→ **What you will do**
Your answer should be the lines of the data below that contain "click".

→ **Provided entries**
=====

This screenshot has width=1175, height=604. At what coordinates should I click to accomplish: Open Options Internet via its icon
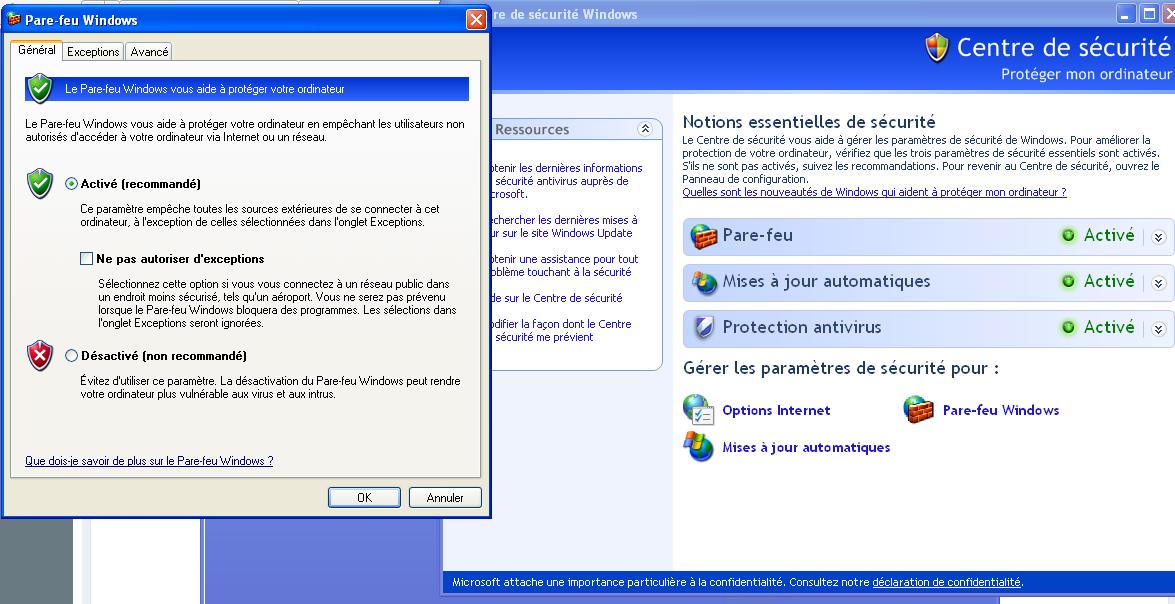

=====

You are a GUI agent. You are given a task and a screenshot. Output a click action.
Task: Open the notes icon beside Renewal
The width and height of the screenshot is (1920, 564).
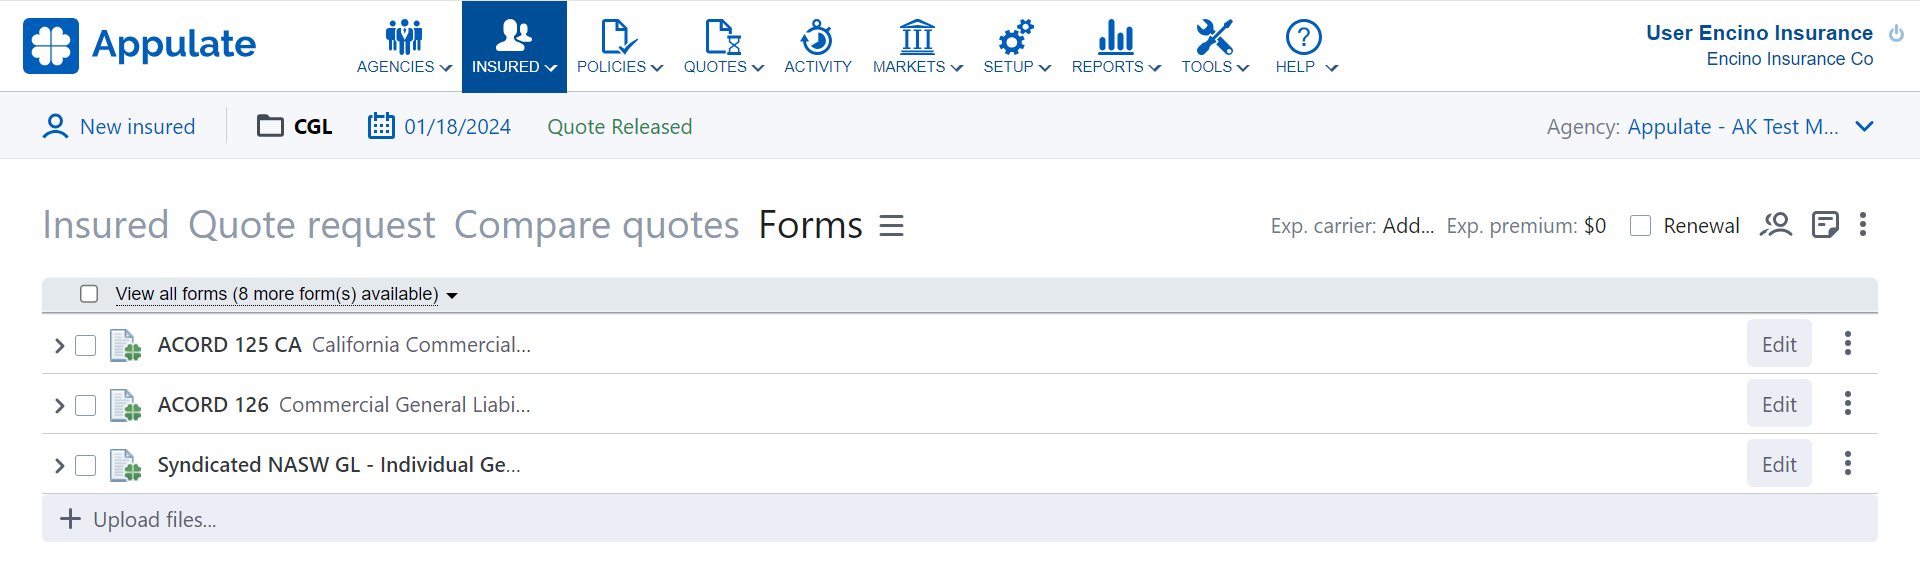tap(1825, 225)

=====

→ **Solution for this task**
This screenshot has width=1175, height=604. At what coordinates should I click to accomplish: Open Options Internet via its icon
You are a GUI agent. You are given a task and a screenshot. Output a click action.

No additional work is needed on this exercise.